# Lyft GPS & APP issues....



## wdg (Oct 4, 2015)

In the last 36 hours , I've had five ride requests that were over 40 minutes away , and these are regular lyft requests ,not lyft plus. And I'm talking about, early evening on a saturday and sunday. Don't understand how the APP selects drivers from so far away. Also, when a request comes in, it should give you the name of the bar or restaurant or business where they are, instead of an address that says 1200-1600 Main Street. GPS can be off a block or wrong side of street. Much easier if it came to you with the name of the location, not counting residences of course!!


----------



## KekeLo (Aug 26, 2015)

wdg said:


> In the last 36 hours , I've had five ride requests that were over 40 minutes away , and these are regular lyft requests ,not lyft plus. And I'm talking about, early evening on a saturday and sunday. Don't understand how the APP selects drivers from so far away. Also, when a request comes in, it should give you the name of the bar or restaurant or business where they are, instead of an address that says 1200-1600 Main Street. GPS can be off a block or wrong side of street. Much easier if it came to you with the name of the location, not counting residences of course!!
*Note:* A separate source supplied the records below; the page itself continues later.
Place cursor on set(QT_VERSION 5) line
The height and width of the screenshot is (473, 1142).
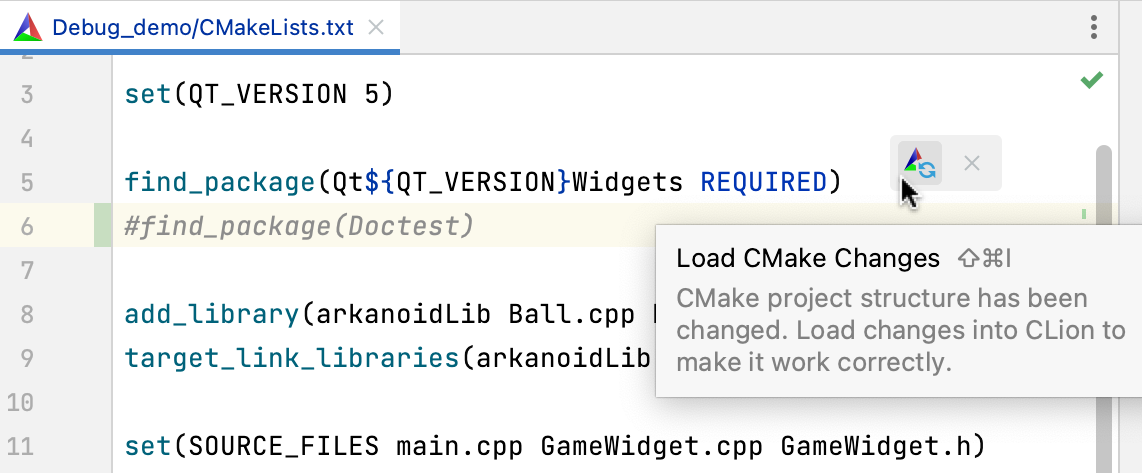(x=259, y=95)
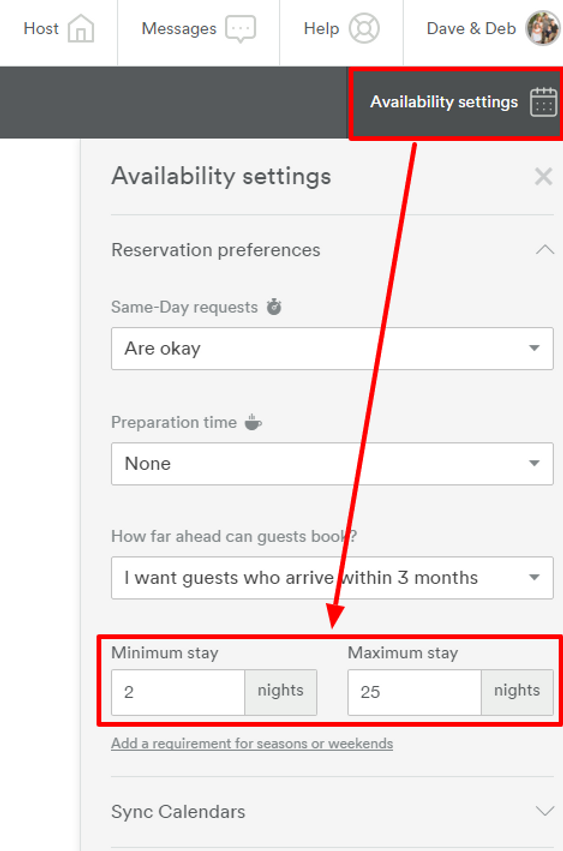Open the Dave & Deb profile avatar
Viewport: 563px width, 851px height.
[542, 28]
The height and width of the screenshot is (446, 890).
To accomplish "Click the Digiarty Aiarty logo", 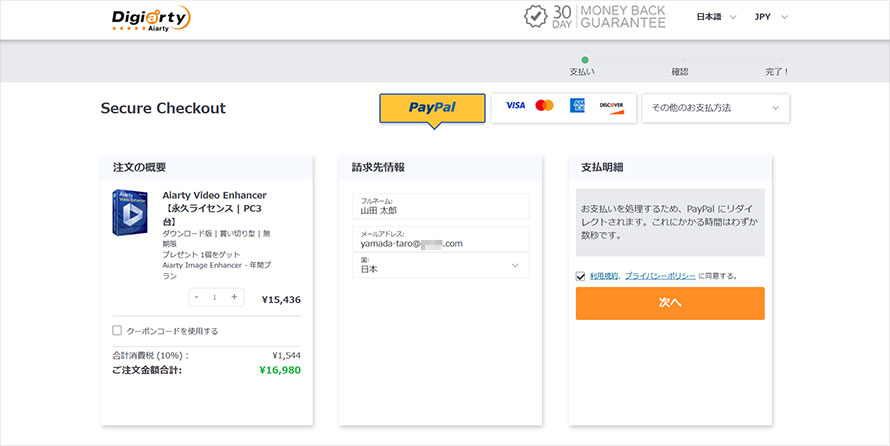I will 150,19.
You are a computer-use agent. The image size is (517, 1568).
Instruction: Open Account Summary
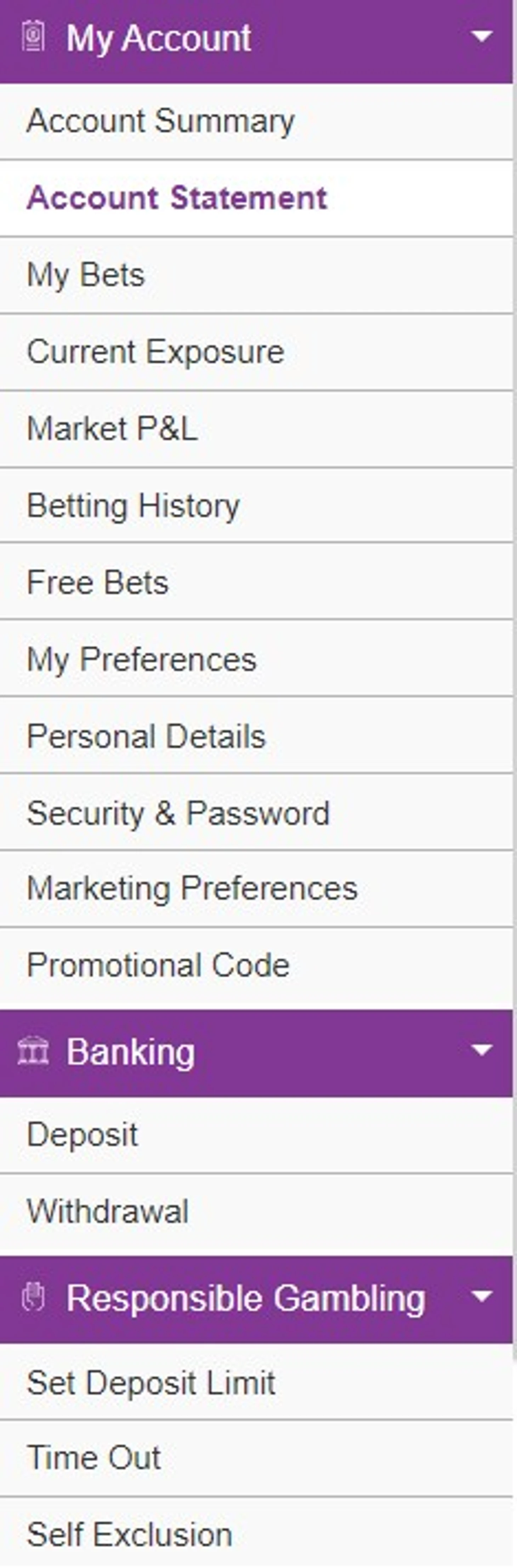[x=256, y=121]
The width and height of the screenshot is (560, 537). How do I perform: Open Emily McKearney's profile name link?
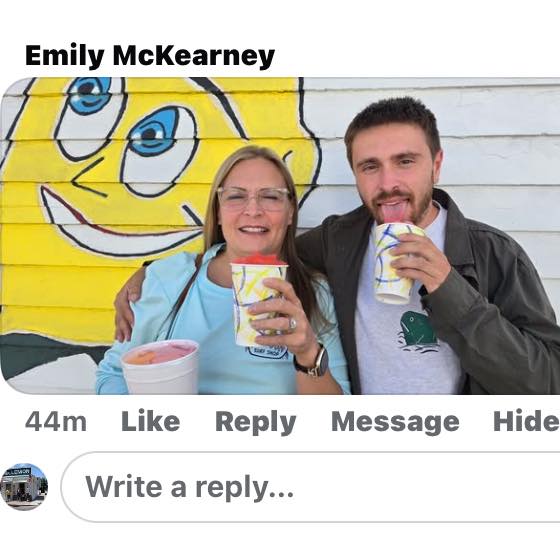(150, 56)
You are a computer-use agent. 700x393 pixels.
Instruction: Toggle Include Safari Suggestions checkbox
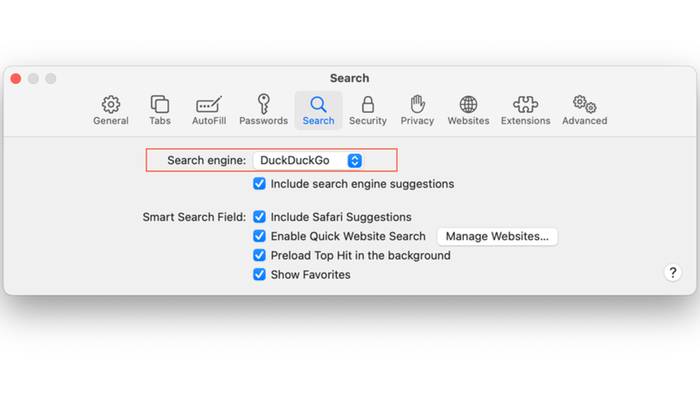(259, 217)
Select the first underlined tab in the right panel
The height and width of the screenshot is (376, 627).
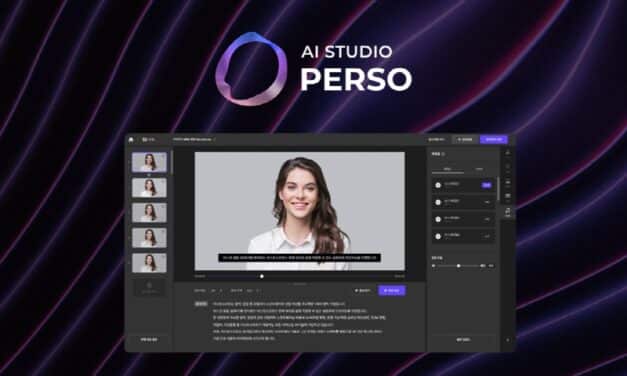click(448, 169)
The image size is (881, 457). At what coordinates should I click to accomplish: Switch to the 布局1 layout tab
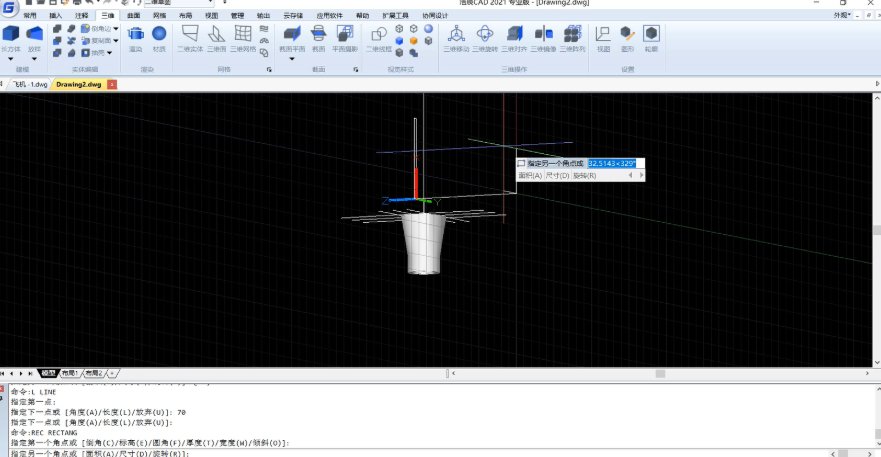tap(70, 373)
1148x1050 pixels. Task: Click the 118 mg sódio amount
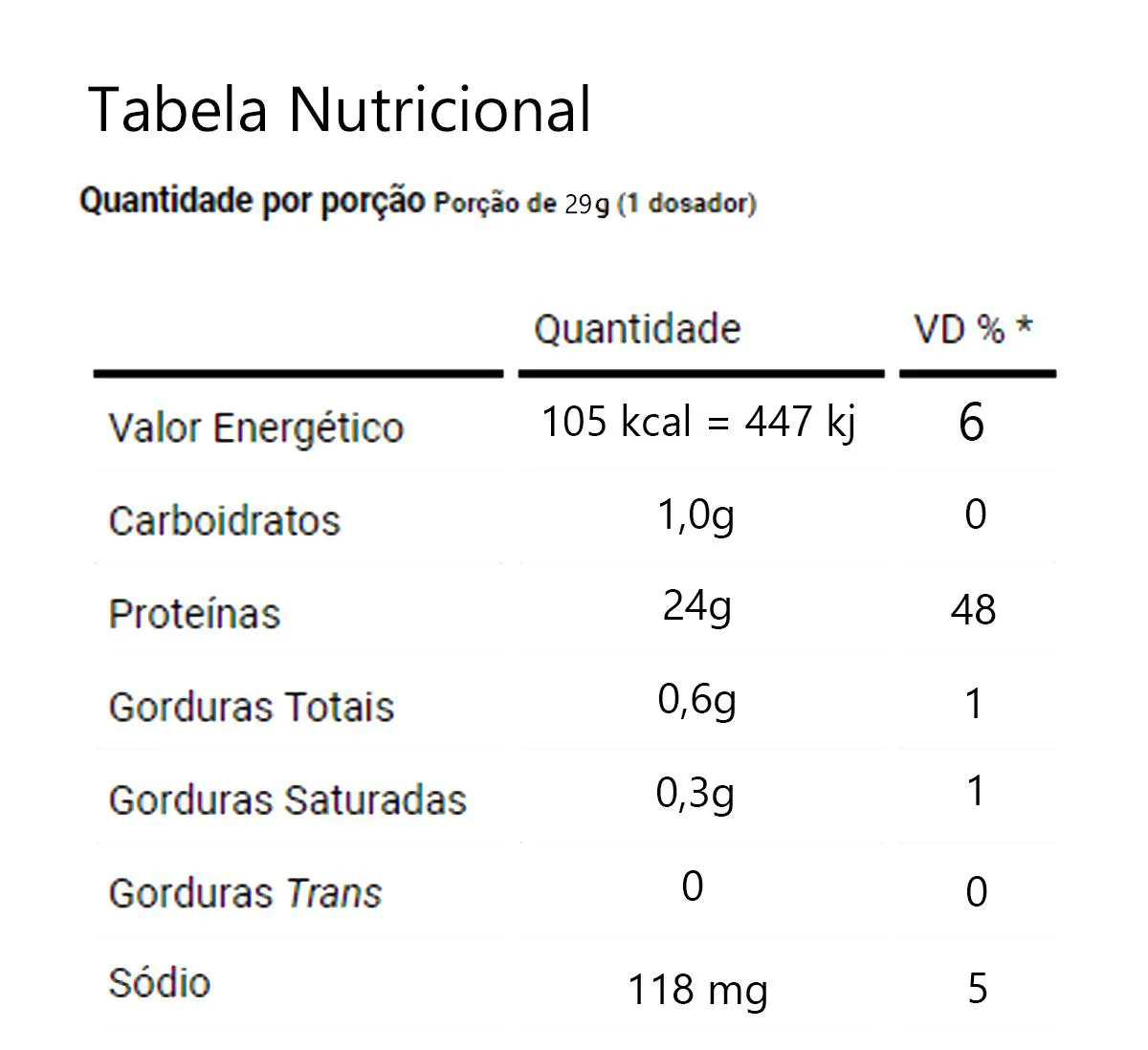697,990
I had this problem with both Apps last nite.


----------



## cin90 (Nov 12, 2015)

Same for me....the Waze app was not syncing with the destination in the Lyft app.


----------



## Altima ATL (Jul 13, 2015)

I find that in the Lyft rider app - If I put the pin on a driver - that driver disappears.

Never requested a ride from Lyft - but am a bit suspicious of their closest driver policy.


----------



## 7Miles (Dec 17, 2014)

wdg said:


> In the last 36 hours , I've had five ride requests that were over 40 minutes away , and these are regular lyft requests ,not lyft plus. And I'm talking about, early evening on a saturday and sunday. Don't understand how the APP selects drivers from so far away. Also, when a request comes in, it should give you the name of the bar or restaurant or business where they are, instead of an address that says 1200-1600 Main Street. GPS can be off a block or wrong side of street. Much easier if it came to you with the name of the location, not counting residences of course!!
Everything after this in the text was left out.